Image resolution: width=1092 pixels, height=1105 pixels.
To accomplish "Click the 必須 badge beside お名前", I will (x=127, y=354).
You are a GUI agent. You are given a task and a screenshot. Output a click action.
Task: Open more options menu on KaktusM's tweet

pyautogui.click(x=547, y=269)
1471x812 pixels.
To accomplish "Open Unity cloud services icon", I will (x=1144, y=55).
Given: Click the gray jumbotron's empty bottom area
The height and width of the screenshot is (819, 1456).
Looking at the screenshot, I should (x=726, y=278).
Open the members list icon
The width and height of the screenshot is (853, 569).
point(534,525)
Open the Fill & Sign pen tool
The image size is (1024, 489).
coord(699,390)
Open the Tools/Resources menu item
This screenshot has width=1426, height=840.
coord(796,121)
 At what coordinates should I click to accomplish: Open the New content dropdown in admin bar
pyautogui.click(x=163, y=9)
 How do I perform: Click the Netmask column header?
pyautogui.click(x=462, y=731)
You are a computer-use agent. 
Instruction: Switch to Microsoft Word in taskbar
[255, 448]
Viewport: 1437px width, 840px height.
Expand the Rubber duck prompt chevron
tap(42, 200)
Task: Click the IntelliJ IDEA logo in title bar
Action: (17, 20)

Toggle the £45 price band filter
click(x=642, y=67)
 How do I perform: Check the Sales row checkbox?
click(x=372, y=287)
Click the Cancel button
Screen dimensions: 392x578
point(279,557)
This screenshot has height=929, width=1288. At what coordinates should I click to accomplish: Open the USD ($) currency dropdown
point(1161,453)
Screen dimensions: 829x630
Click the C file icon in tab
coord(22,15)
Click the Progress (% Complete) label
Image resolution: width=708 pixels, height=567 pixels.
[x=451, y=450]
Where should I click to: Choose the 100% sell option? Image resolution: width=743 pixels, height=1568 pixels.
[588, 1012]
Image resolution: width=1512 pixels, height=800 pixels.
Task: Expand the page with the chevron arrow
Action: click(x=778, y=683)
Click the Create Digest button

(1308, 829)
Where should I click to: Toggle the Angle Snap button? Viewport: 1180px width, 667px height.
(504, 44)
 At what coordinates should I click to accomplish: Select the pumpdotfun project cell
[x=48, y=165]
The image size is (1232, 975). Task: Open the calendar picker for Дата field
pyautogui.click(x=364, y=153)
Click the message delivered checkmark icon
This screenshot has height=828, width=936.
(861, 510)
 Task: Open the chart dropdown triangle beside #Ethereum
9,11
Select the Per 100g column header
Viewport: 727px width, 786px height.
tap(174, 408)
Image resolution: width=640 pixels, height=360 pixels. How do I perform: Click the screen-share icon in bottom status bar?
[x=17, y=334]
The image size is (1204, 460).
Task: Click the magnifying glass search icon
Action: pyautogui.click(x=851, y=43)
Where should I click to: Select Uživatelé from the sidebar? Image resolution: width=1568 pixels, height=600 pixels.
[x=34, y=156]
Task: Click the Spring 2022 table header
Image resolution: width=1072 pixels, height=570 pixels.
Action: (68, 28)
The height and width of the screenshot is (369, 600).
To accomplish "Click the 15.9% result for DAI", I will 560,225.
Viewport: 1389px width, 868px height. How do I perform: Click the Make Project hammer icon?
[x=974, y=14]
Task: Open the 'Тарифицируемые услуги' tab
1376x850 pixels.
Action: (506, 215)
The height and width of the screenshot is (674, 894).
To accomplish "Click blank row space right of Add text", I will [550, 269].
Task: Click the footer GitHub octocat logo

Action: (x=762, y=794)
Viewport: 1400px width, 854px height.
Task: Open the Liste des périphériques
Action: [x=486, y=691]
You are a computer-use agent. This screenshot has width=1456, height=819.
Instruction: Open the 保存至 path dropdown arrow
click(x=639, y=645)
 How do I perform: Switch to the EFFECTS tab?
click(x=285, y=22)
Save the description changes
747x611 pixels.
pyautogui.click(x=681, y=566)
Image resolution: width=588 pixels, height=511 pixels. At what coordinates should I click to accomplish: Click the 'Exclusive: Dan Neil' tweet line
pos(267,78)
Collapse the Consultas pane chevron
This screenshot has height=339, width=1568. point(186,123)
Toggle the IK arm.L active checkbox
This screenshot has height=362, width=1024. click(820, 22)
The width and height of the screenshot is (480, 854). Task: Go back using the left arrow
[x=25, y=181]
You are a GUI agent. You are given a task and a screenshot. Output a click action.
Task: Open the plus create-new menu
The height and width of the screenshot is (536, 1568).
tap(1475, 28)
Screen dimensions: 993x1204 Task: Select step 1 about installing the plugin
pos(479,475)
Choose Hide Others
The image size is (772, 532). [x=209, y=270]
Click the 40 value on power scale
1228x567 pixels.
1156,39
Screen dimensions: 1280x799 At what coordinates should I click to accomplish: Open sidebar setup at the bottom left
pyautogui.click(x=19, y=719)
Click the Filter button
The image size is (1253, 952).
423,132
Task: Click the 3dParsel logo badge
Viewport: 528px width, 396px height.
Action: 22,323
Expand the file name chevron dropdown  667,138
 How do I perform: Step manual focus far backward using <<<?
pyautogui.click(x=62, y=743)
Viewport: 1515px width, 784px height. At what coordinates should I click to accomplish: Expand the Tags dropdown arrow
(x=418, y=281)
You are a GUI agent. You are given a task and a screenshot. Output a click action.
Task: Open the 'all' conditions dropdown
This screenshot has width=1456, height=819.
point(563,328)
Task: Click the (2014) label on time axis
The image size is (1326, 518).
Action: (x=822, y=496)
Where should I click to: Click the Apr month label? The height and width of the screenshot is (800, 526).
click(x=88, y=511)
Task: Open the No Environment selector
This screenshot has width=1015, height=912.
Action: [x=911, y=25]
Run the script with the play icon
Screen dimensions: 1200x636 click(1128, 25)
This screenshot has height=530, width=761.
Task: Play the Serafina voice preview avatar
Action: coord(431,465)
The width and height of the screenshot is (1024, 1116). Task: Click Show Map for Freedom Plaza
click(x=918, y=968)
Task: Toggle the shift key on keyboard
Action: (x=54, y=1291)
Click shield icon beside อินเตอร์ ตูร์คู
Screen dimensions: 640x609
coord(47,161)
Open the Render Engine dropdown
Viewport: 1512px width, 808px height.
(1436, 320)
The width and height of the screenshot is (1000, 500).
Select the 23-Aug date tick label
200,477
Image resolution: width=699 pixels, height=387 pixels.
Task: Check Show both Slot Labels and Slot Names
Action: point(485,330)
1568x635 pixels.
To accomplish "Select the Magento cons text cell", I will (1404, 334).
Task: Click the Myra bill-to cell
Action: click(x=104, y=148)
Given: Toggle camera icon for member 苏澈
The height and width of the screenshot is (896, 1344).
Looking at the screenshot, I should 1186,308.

*PROBLEM DESCRIPTION*: Can you output every line of the material above as a Markdown table with the columns No. and Line, numbering each row and skipping blank lines?

*RIGHT ANSWER*:
| No. | Line |
|---|---|
| 1 | Image resolution: width=1092 pixels, height=1105 pixels. |
| 2 | To accomplish "Click the 必須 badge beside お名前", I will (x=127, y=354). |
| 3 | You are a GUI agent. You are given a task and a screenshot. Output a click action. |
| 4 | Task: Open more options menu on KaktusM's tweet |
| 5 | pyautogui.click(x=547, y=269) |
| 6 | 1471x812 pixels. |
| 7 | To accomplish "Open Unity cloud services icon", I will (x=1144, y=55). |
| 8 | Given: Click the gray jumbotron's empty bottom area |
| 9 | The height and width of the screenshot is (819, 1456). |
| 10 | Looking at the screenshot, I should (x=726, y=278). |
| 11 | Open the members list icon |
| 12 | The width and height of the screenshot is (853, 569). |
| 13 | point(534,525) |
| 14 | Open the Fill & Sign pen tool |
| 15 | The image size is (1024, 489). |
| 16 | coord(699,390) |
| 17 | Open the Tools/Resources menu item |
| 18 | This screenshot has width=1426, height=840. |
| 19 | coord(796,121) |
| 20 |  At what coordinates should I click to accomplish: Open the New content dropdown in admin bar |
| 21 | pyautogui.click(x=163, y=9) |
| 22 |  How do I perform: Click the Netmask column header? |
| 23 | pyautogui.click(x=462, y=731) |
| 24 | You are a computer-use agent.  |
| 25 | Instruction: Switch to Microsoft Word in taskbar |
| 26 | [255, 448] |
| 27 | Viewport: 1437px width, 840px height. |
| 28 | Expand the Rubber duck prompt chevron |
| 29 | tap(42, 200) |
| 30 | Task: Click the IntelliJ IDEA logo in title bar |
| 31 | Action: (17, 20) |
| 32 | Toggle the £45 price band filter |
| 33 | click(x=642, y=67) |
| 34 |  How do I perform: Check the Sales row checkbox? |
| 35 | click(x=372, y=287) |
| 36 | Click the Cancel button |
| 37 | Screen dimensions: 392x578 |
| 38 | point(279,557) |
| 39 | This screenshot has height=929, width=1288. At what coordinates should I click to accomplish: Open the USD ($) currency dropdown |
| 40 | point(1161,453) |
| 41 | Screen dimensions: 829x630 |
| 42 | Click the C file icon in tab |
| 43 | coord(22,15) |
| 44 | Click the Progress (% Complete) label |
| 45 | Image resolution: width=708 pixels, height=567 pixels. |
| 46 | [x=451, y=450] |
| 47 | Where should I click to: Choose the 100% sell option? Image resolution: width=743 pixels, height=1568 pixels. |
| 48 | [588, 1012] |
| 49 | Image resolution: width=1512 pixels, height=800 pixels. |
| 50 | Task: Expand the page with the chevron arrow |
| 51 | Action: click(x=778, y=683) |
| 52 | Click the Create Digest button |
| 53 | (1308, 829) |
| 54 | Where should I click to: Toggle the Angle Snap button? Viewport: 1180px width, 667px height. |
| 55 | (504, 44) |
| 56 |  At what coordinates should I click to accomplish: Select the pumpdotfun project cell |
| 57 | [x=48, y=165] |
| 58 | The image size is (1232, 975). Task: Open the calendar picker for Дата field |
| 59 | pyautogui.click(x=364, y=153) |
| 60 | Click the message delivered checkmark icon |
| 61 | This screenshot has height=828, width=936. |
| 62 | (861, 510) |
| 63 |  Task: Open the chart dropdown triangle beside #Ethereum |
| 64 | 9,11 |
| 65 | Select the Per 100g column header |
| 66 | Viewport: 727px width, 786px height. |
| 67 | tap(174, 408) |
| 68 | Image resolution: width=640 pixels, height=360 pixels. How do I perform: Click the screen-share icon in bottom status bar? |
| 69 | [x=17, y=334] |
| 70 | The image size is (1204, 460). |
| 71 | Task: Click the magnifying glass search icon |
| 72 | Action: pyautogui.click(x=851, y=43) |
| 73 | Where should I click to: Select Uživatelé from the sidebar? Image resolution: width=1568 pixels, height=600 pixels. |
| 74 | [x=34, y=156] |
| 75 | Task: Click the Spring 2022 table header |
| 76 | Image resolution: width=1072 pixels, height=570 pixels. |
| 77 | Action: (68, 28) |
| 78 | The height and width of the screenshot is (369, 600). |
| 79 | To accomplish "Click the 15.9% result for DAI", I will 560,225. |
| 80 | Viewport: 1389px width, 868px height. How do I perform: Click the Make Project hammer icon? |
| 81 | [x=974, y=14] |
| 82 | Task: Open the 'Тарифицируемые услуги' tab |
| 83 | 1376x850 pixels. |
| 84 | Action: (506, 215) |
| 85 | The height and width of the screenshot is (674, 894). |
| 86 | To accomplish "Click blank row space right of Add text", I will [550, 269]. |
| 87 | Task: Click the footer GitHub octocat logo |
| 88 | Action: (x=762, y=794) |
| 89 | Viewport: 1400px width, 854px height. |
| 90 | Task: Open the Liste des périphériques |
| 91 | Action: [x=486, y=691] |
| 92 | You are a computer-use agent. This screenshot has width=1456, height=819. |
| 93 | Instruction: Open the 保存至 path dropdown arrow |
| 94 | click(x=639, y=645) |
| 95 |  How do I perform: Switch to the EFFECTS tab? |
| 96 | click(x=285, y=22) |
| 97 | Save the description changes |
| 98 | 747x611 pixels. |
| 99 | pyautogui.click(x=681, y=566) |
| 100 | Image resolution: width=588 pixels, height=511 pixels. At what coordinates should I click to accomplish: Click the 'Exclusive: Dan Neil' tweet line |
| 101 | pos(267,78) |
| 102 | Collapse the Consultas pane chevron |
| 103 | This screenshot has height=339, width=1568. point(186,123) |
| 104 | Toggle the IK arm.L active checkbox |
| 105 | This screenshot has height=362, width=1024. click(820, 22) |
| 106 | The width and height of the screenshot is (480, 854). Task: Go back using the left arrow |
| 107 | [x=25, y=181] |
| 108 | You are a GUI agent. You are given a task and a screenshot. Output a click action. |
| 109 | Task: Open the plus create-new menu |
| 110 | The height and width of the screenshot is (536, 1568). |
| 111 | tap(1475, 28) |
| 112 | Screen dimensions: 993x1204 Task: Select step 1 about installing the plugin |
| 113 | pos(479,475) |
| 114 | Choose Hide Others |
| 115 | The image size is (772, 532). [x=209, y=270] |
| 116 | Click the 40 value on power scale |
| 117 | 1228x567 pixels. |
| 118 | 1156,39 |
| 119 | Screen dimensions: 1280x799 At what coordinates should I click to accomplish: Open sidebar setup at the bottom left |
| 120 | pyautogui.click(x=19, y=719) |
| 121 | Click the Filter button |
| 122 | The image size is (1253, 952). |
| 123 | 423,132 |
| 124 | Task: Click the 3dParsel logo badge |
| 125 | Viewport: 528px width, 396px height. |
| 126 | Action: 22,323 |
| 127 | Expand the file name chevron dropdown  667,138 |
| 128 |  How do I perform: Step manual focus far backward using <<<? |
| 129 | pyautogui.click(x=62, y=743) |
| 130 | Viewport: 1515px width, 784px height. At what coordinates should I click to accomplish: Expand the Tags dropdown arrow |
| 131 | (x=418, y=281) |
| 132 | You are a GUI agent. You are given a task and a screenshot. Output a click action. |
| 133 | Task: Open the 'all' conditions dropdown |
| 134 | This screenshot has width=1456, height=819. |
| 135 | point(563,328) |
| 136 | Task: Click the (2014) label on time axis |
| 137 | The image size is (1326, 518). |
| 138 | Action: (x=822, y=496) |
| 139 | Where should I click to: Click the Apr month label? The height and width of the screenshot is (800, 526). |
| 140 | click(x=88, y=511) |
| 141 | Task: Open the No Environment selector |
| 142 | This screenshot has width=1015, height=912. |
| 143 | Action: [x=911, y=25] |
| 144 | Run the script with the play icon |
| 145 | Screen dimensions: 1200x636 click(1128, 25) |
| 146 | This screenshot has height=530, width=761. |
| 147 | Task: Play the Serafina voice preview avatar |
| 148 | Action: coord(431,465) |
| 149 | The width and height of the screenshot is (1024, 1116). Task: Click Show Map for Freedom Plaza |
| 150 | click(x=918, y=968) |
| 151 | Task: Toggle the shift key on keyboard |
| 152 | Action: (x=54, y=1291) |
| 153 | Click shield icon beside อินเตอร์ ตูร์คู |
| 154 | Screen dimensions: 640x609 |
| 155 | coord(47,161) |
| 156 | Open the Render Engine dropdown |
| 157 | Viewport: 1512px width, 808px height. |
| 158 | (1436, 320) |
| 159 | The width and height of the screenshot is (1000, 500). |
| 160 | Select the 23-Aug date tick label |
| 161 | 200,477 |
| 162 | Image resolution: width=699 pixels, height=387 pixels. |
| 163 | Task: Check Show both Slot Labels and Slot Names |
| 164 | Action: point(485,330) |
| 165 | 1568x635 pixels. |
| 166 | To accomplish "Select the Magento cons text cell", I will (1404, 334). |
| 167 | Task: Click the Myra bill-to cell |
| 168 | Action: click(x=104, y=148) |
| 169 | Given: Toggle camera icon for member 苏澈 |
| 170 | The height and width of the screenshot is (896, 1344). |
| 171 | Looking at the screenshot, I should 1186,308. |